*** Opening of Material for this task ***

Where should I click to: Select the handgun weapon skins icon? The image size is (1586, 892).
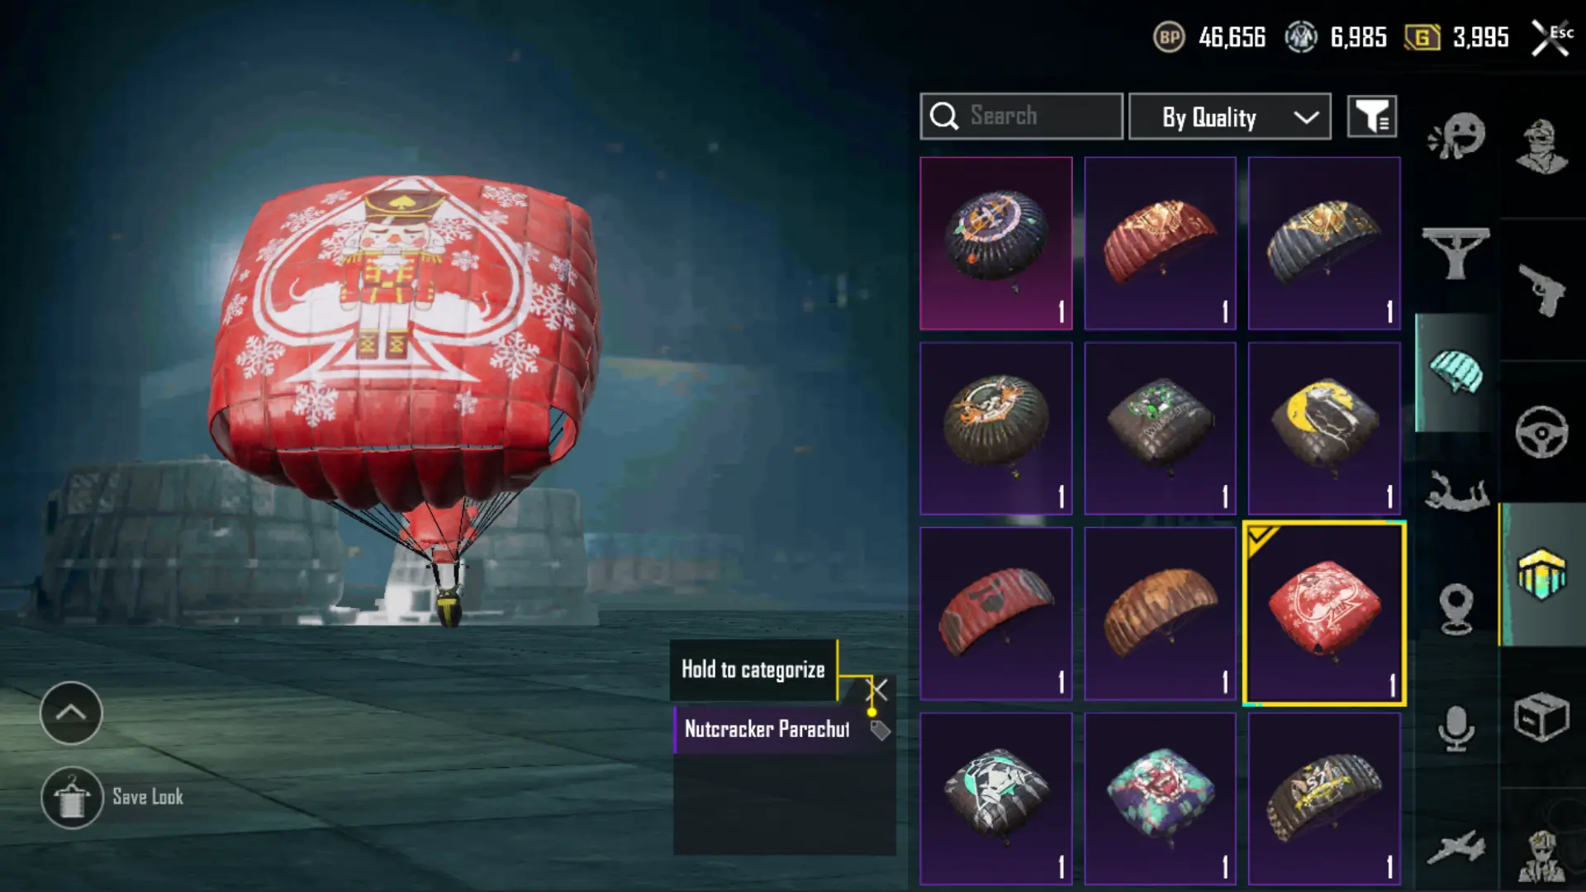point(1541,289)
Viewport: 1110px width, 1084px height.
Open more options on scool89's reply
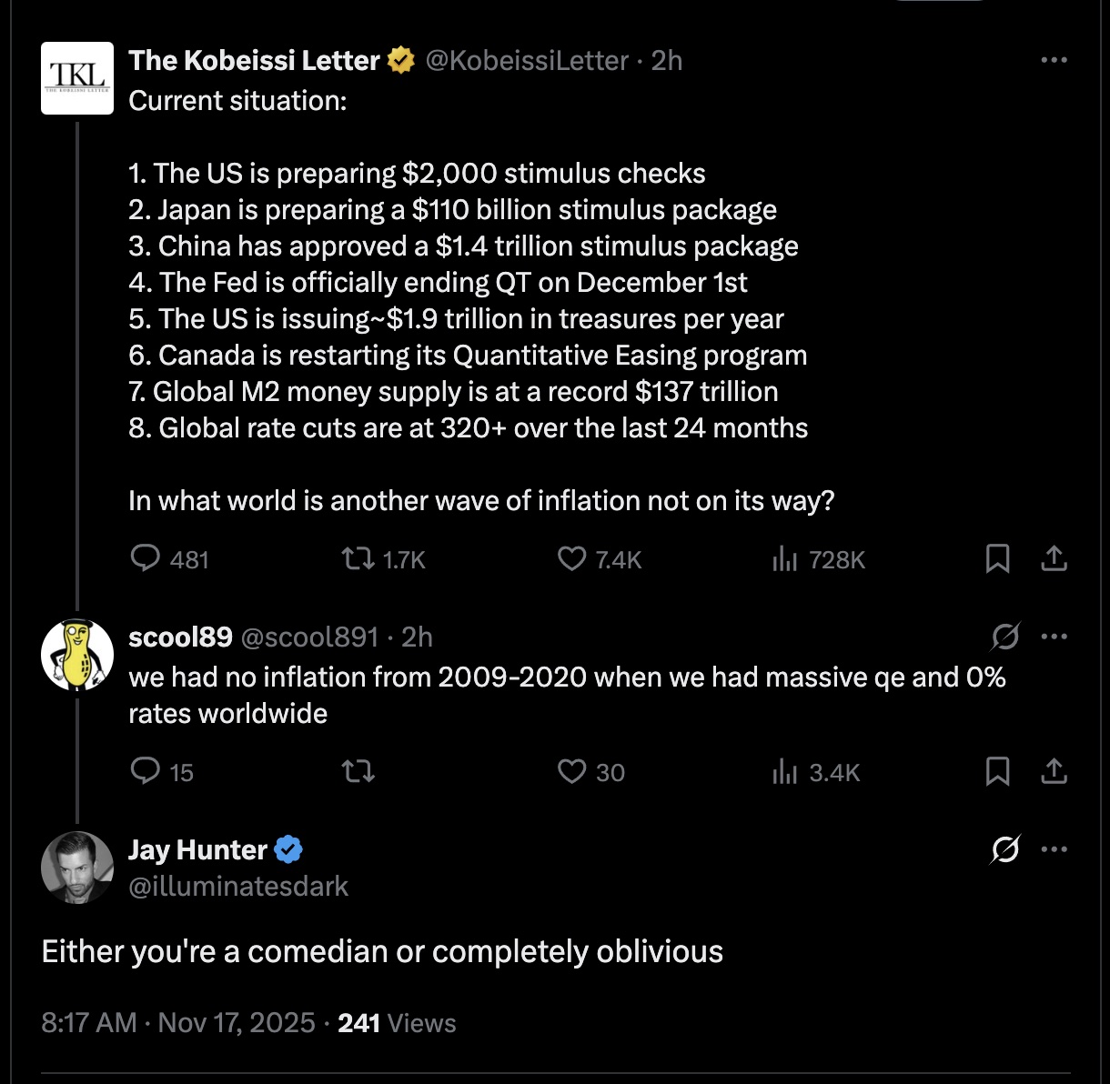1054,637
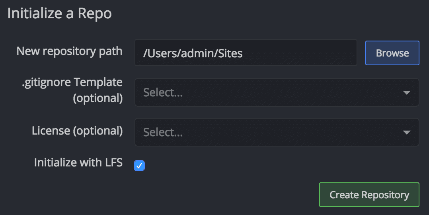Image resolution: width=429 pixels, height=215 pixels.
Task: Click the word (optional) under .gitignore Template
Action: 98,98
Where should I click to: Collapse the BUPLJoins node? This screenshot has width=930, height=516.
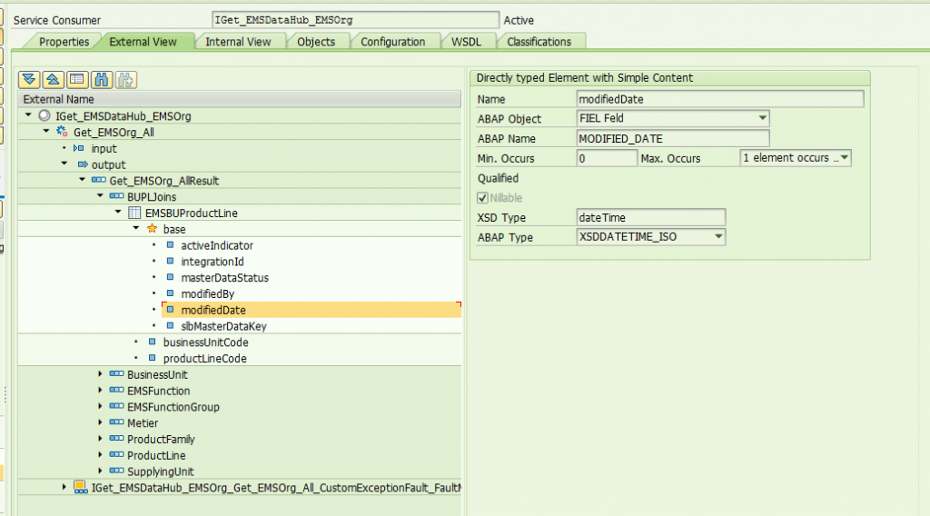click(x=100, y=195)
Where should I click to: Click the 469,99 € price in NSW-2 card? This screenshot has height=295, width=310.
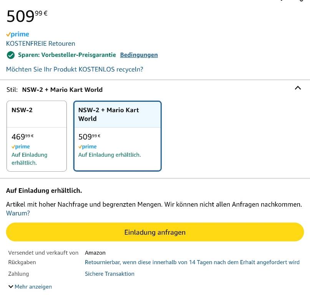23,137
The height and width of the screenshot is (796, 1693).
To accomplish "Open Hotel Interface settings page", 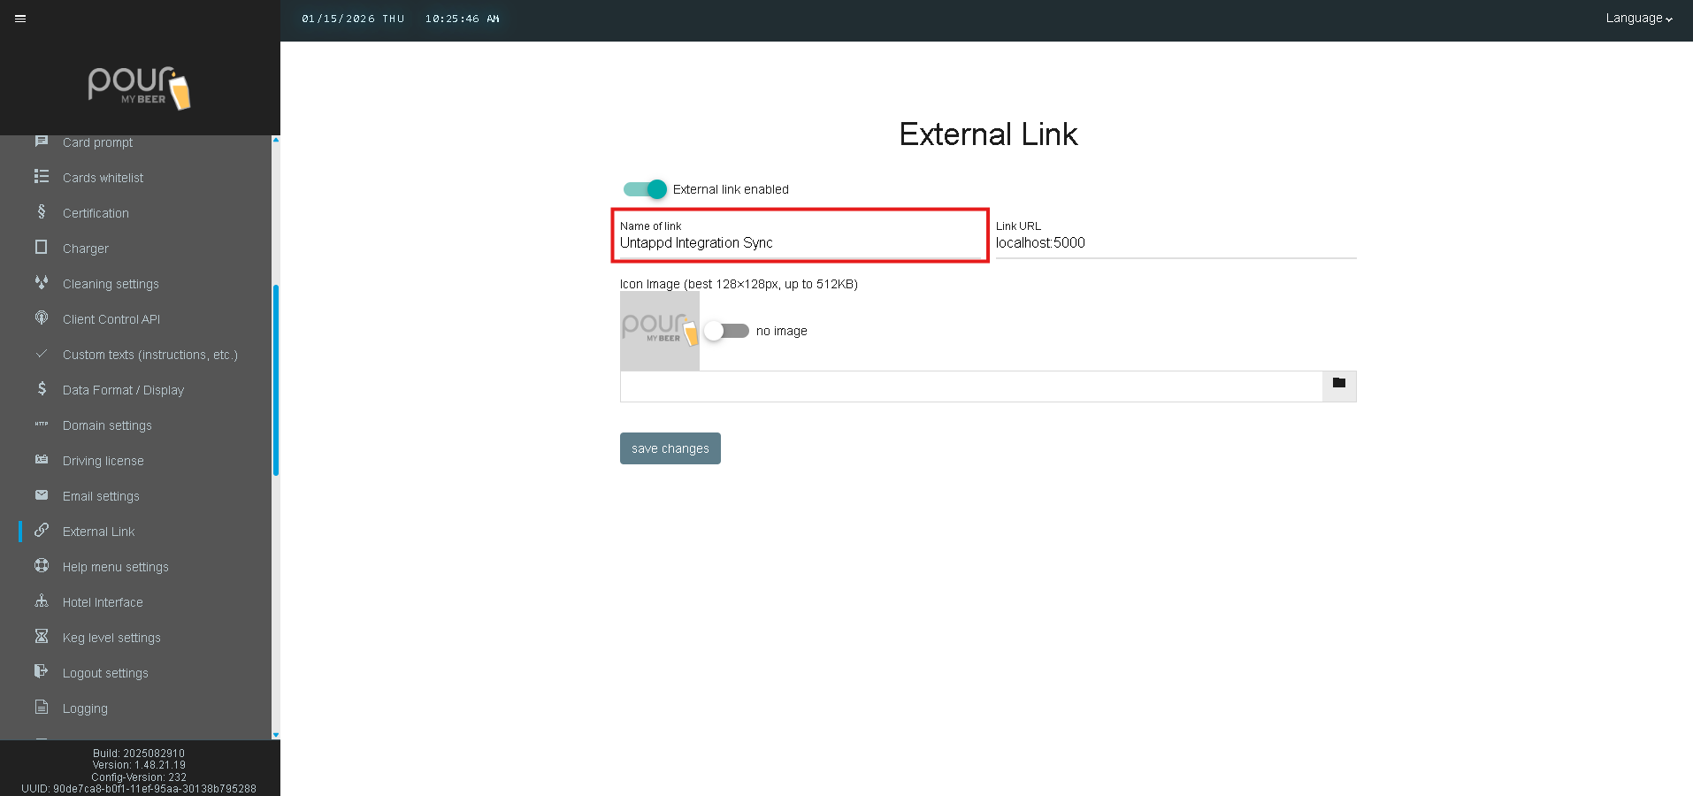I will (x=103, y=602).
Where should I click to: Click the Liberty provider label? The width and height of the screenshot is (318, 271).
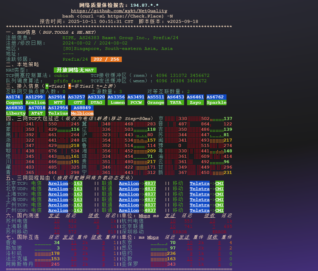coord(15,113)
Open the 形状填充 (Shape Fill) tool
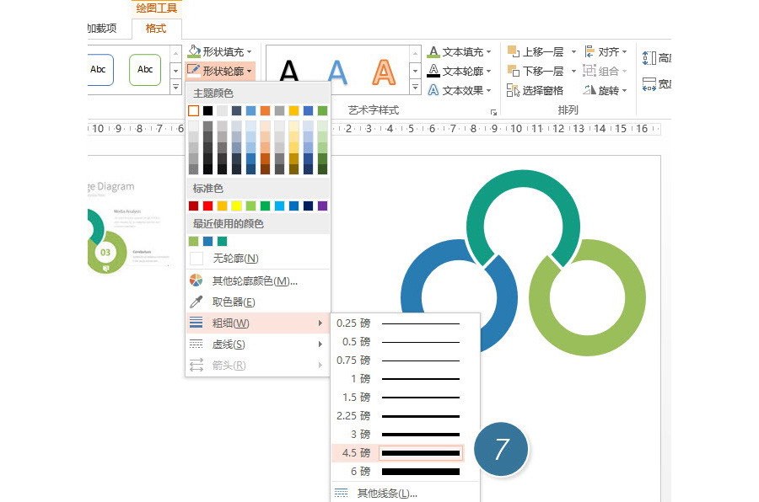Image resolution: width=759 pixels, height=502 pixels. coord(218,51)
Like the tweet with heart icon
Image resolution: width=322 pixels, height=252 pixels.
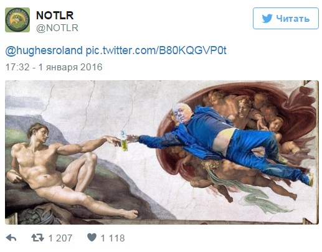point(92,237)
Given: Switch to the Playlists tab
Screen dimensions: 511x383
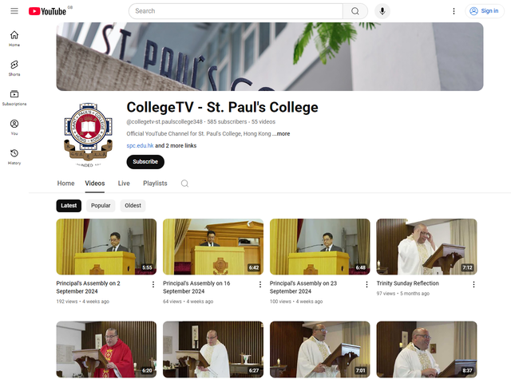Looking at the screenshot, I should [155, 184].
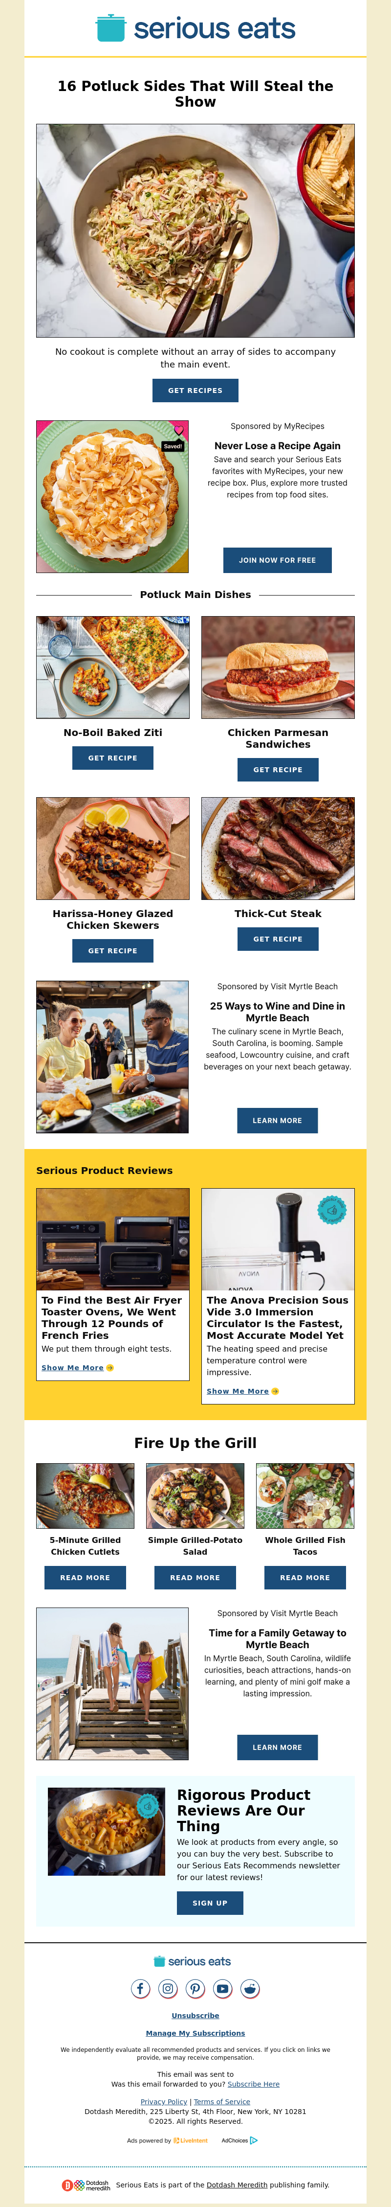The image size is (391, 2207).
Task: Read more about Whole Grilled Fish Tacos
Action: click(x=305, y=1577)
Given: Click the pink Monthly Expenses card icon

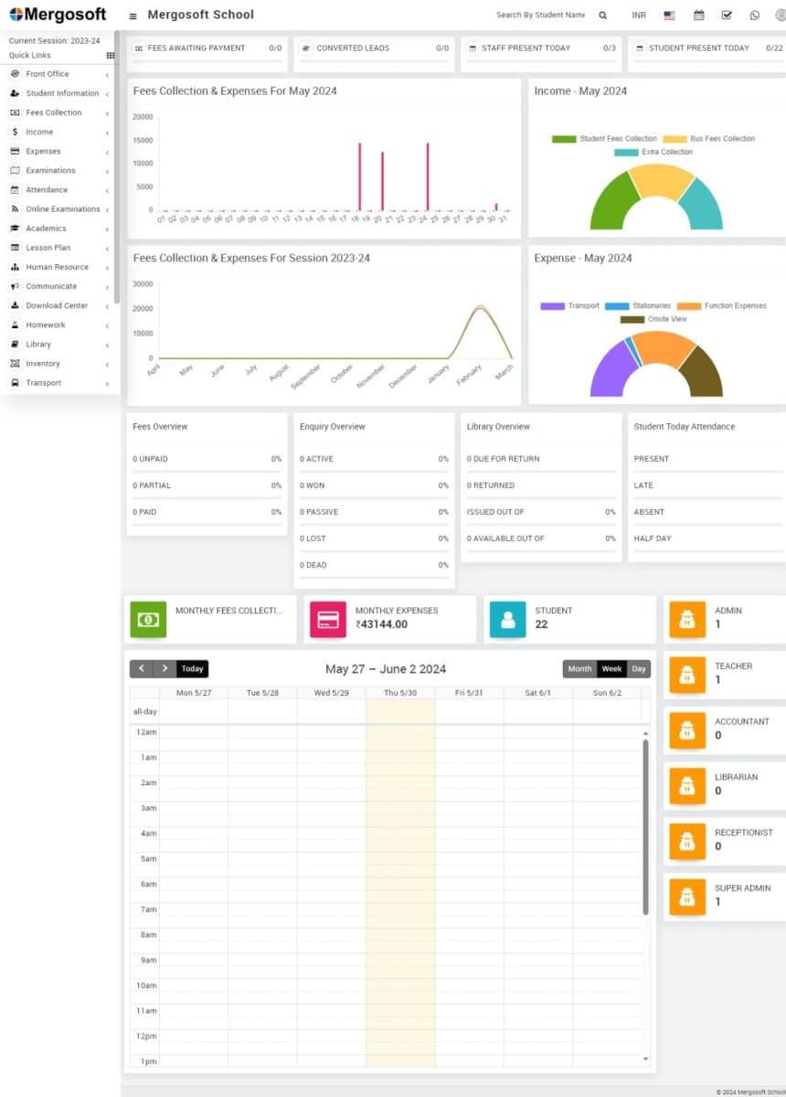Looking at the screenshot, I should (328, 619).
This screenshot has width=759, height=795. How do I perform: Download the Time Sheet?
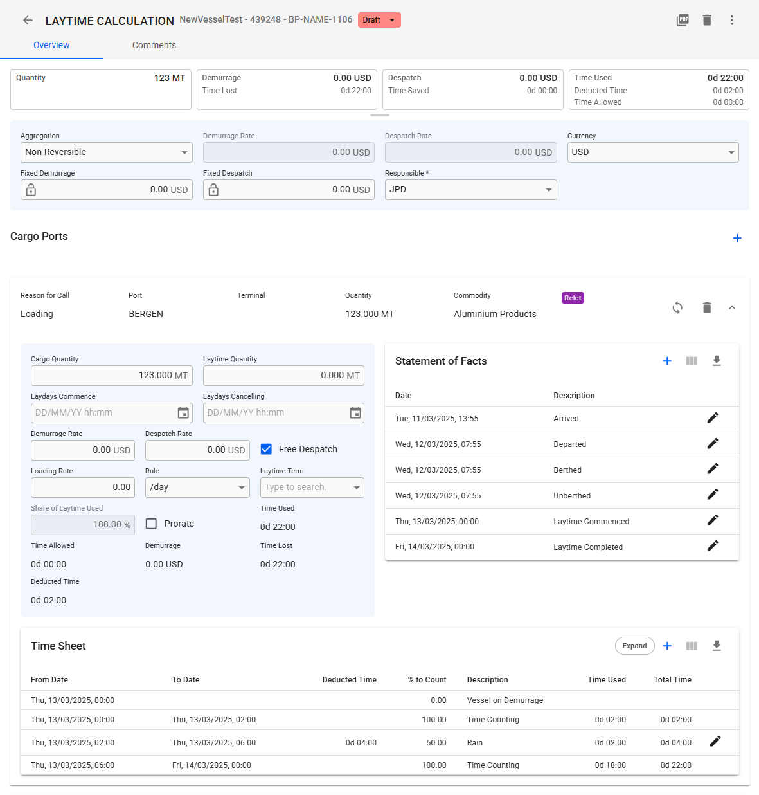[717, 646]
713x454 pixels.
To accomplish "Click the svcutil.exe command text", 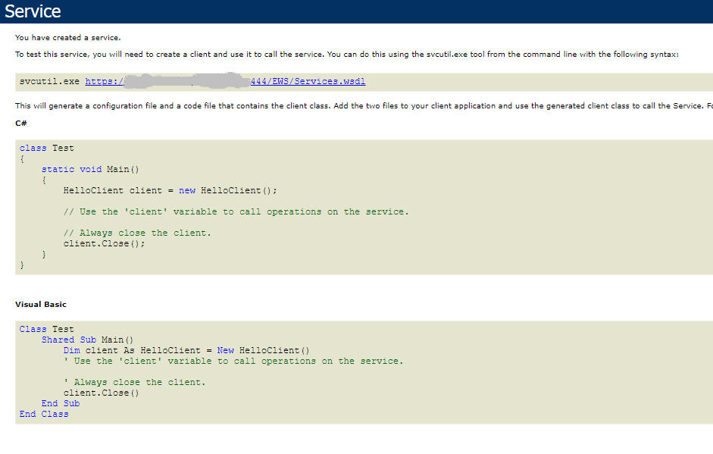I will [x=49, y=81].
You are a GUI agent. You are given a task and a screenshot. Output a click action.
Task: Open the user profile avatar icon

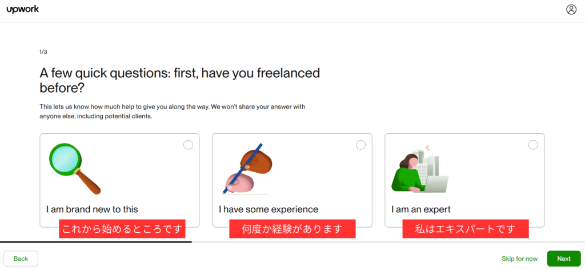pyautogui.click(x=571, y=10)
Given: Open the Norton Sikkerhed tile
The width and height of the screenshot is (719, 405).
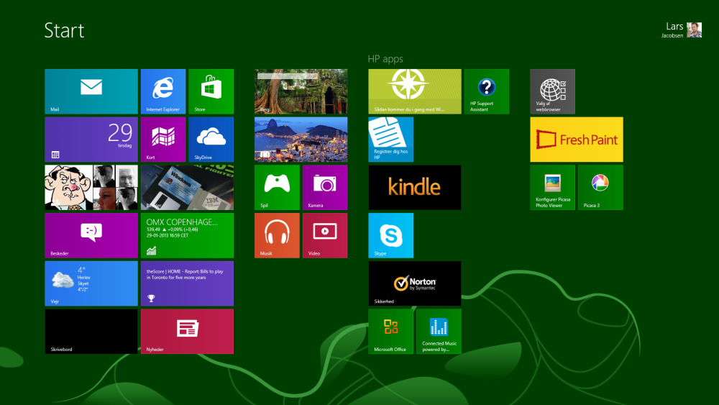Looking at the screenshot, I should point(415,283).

*** Close of Material for this task ***

§ **Task statement**
Write out each line of the data above exactly, starting at the top and finishing with the line containing "The height and"; omit the pictures.

§ **The completed task**
Where should I click to: Select the handgun weapon skins icon? The image size is (1586, 892).
point(1541,289)
Viewport: 1110px width, 1084px height.
Open more options on scool89's reply
1054,637
Image resolution: width=429 pixels, height=215 pixels.
Task: Click the word (optional) under .gitignore Template
Action: 98,98
Where should I click to: Collapse the BUPLJoins node? This screenshot has width=930, height=516.
click(x=100, y=195)
Where should I click to: Click the 469,99 € price in NSW-2 card? This screenshot has height=295, width=310.
23,137
The height and width of the screenshot is (796, 1693).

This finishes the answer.